__Travail demandé__. D'après l'extrait de page, combien de moyens de cassation les demandeurs au pourvoi n° A 23-19.274 invoquent-ils à l'appui de leur recours ?

__Extrait de page__.

# # # # # # #

II - La société Victoria, société par actions simplifiée, a formé le pourvoi n° F 23-21.441 contre le même arrêt rendu, dans le litige l'opposant :
1°/ à la société Koch et associés - mandataires judiciaires, société par actions simplifiée, prise en la personne de Mme [O] [T], agissant en qualité de mandataire liquidateur de la société Vita, société à responsabilité limitée, à l'enseigne Hello Fitness,
2°/ à M. [G] [Z],
3°/ à Mme [O] [D], épouse [Z],
défendeurs à la cassation.
Les demandeurs au pourvoi n° A 23-19.274 invoquent à l'appui de leur recours, deux moyens de cassation.
La demanderesse au pourvoi n° F 23-21.441 invoque à l'appui de son recours, un moyen de cassation.
Les dossiers ont été communiqués au procureur général.

# # # # # # #

__Données fournies__.
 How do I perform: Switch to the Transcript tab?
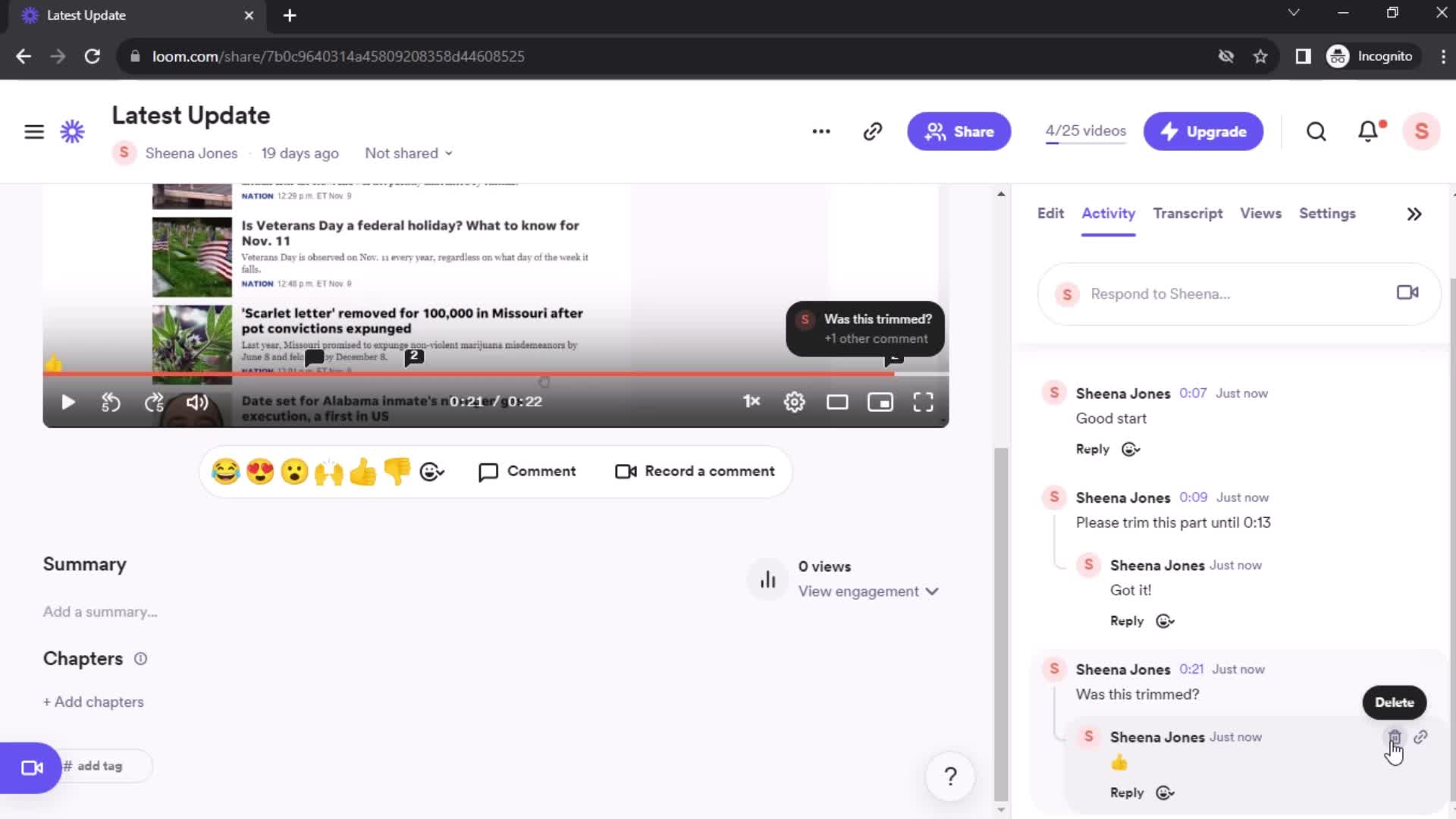tap(1188, 213)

# # # # # # #

__Réponse complète__. Deux moyens de cassation.